▶ [EXTRACT]
** Begin **

Saturday, April 9, 2016

Not Well Known Book List

Want an interesting book? Something that doesn't have a mile long waiting list? Something that not everyone is reading? Check out this book list...




1) The Grimm Legacy" by Polly Shulman

Fairy-tale and romance devotees, museum aficionados and budding librarians will pine for Elizabeth’s afterschool job. Lonely in New York City, her family straight out of Grimm (dead mom, inattentive dad, cold stepfamily), Elizabeth agrees to work at the New-York Circulating Material Repository. She passes the button-sorting interview and begins work in the stacks, where call slips arrive via pneumatic tubes. The Repository houses historical articles (textiles, wigs, tea sets), including the Grimm Collection, all circulating. Shulman’s prose sparkles describing the Grimm objects’ magic powers (recognizable from tales) and the profound deposits required to borrow them (a “long, translucent, sweater-shaped thing” is “somebody’s sense of privacy”; a future firstborn looks “infinitely vulnerable and undefined, like a thought before you put it into words”). The pages are a multiracial group, but the white librarians unfortunately romanticize the Akan peoples, constantly spouting proverbs from those “great men and women. Chiefs in Africa.” Some structural implausibility pales before vivid sensory descriptions (hexed gingerbread tastes “[s]weet and dark, like roast duck or cedar pencils”) and delightful magical happenings both thrilling and nefarious. (Fantasy. 12 & up)

** End **

▶ [EXERCISE 1]
Repeat the passage of the book list between "Not Well Known" and "this book list...", inclusive, word for word.
▶ [EXERCISE 2]
Carry on the book list from the point where it stops.

Stored data entries:
** Begin **

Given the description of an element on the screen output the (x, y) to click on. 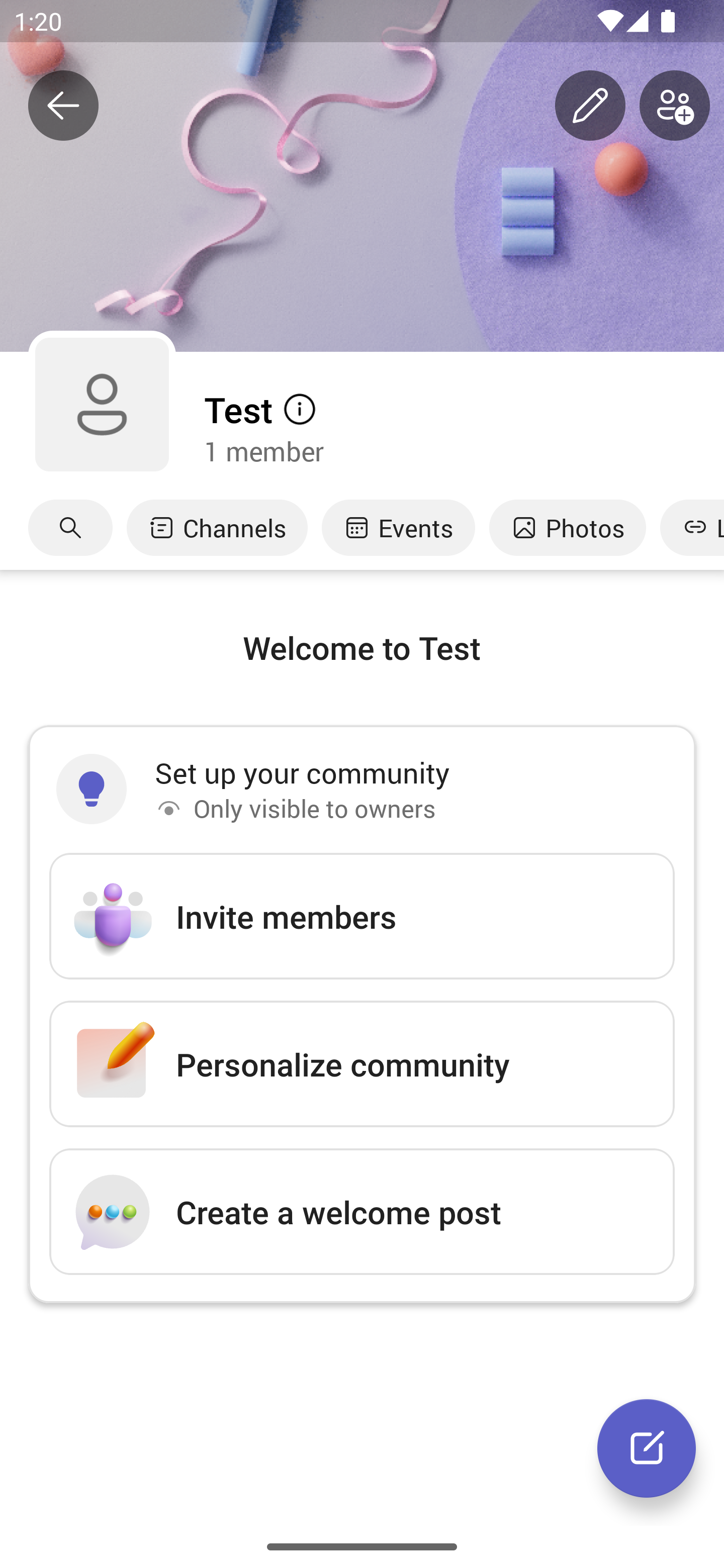
Back (63, 105)
Edit banner image (590, 105)
Add members (674, 105)
Test 1 member (462, 427)
Search tab, 1 of 6 (70, 527)
Channels tab, 2 of 6 Channels (216, 527)
Events tab, 3 of 6 Events (397, 527)
Photos tab, 4 of 6 Photos (567, 527)
Invite members (361, 916)
Personalize community (361, 1063)
Create a welcome post (361, 1210)
New conversation (646, 1447)
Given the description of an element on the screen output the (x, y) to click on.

** End **

▶ [WRITTEN REPLY 1]
Not Well Known Book List

Want an interesting book? Something that doesn't have a mile long waiting list? Something that not everyone is reading? Check out this book list...

▶ [WRITTEN REPLY 2]
Book One of Three



2) "Num8ers" by Rachel Ward

Jem’s been bouncing between foster homes since her mother overdosed when Jem was only six. Now she’s a typical troubled teen, skipping her special-ed classes almost as often as she goes. Though she’s not entirely typical, as most troubled teens don’t see the death dates of every person they meet, floating in eight stark numerals over each head. 10102001, her mother’s number.07142013, her foster mother’s. And 12152010, Spider’s. Spider is the gangly, twitchy, stinky classmate who’s the first person ever to try to be Jem’s friend. When the two of them are seen running away from a massive terrorist attack in London—Jem had warning of the deaths, hadn’t she?—they flee the police investigation and run away into the country. If only December 15 weren’t closing in fast, Jem could even be happy with her new romance. Their journey is filled with heartwarming encounters with helpful but realistically wary strangers feeding their bodies and touching their hearts. A lovely, bittersweet tearjerker about living life to its fullest. (Fantasy. 13-15)

Book One of Three




3) "Incarnate" by Jodi Meadows

For thousands of years in Range, the same one million souls have been born, lived, died and been reborn. But when Ciana died, she wasn't reborn: Ana was born, for the first time.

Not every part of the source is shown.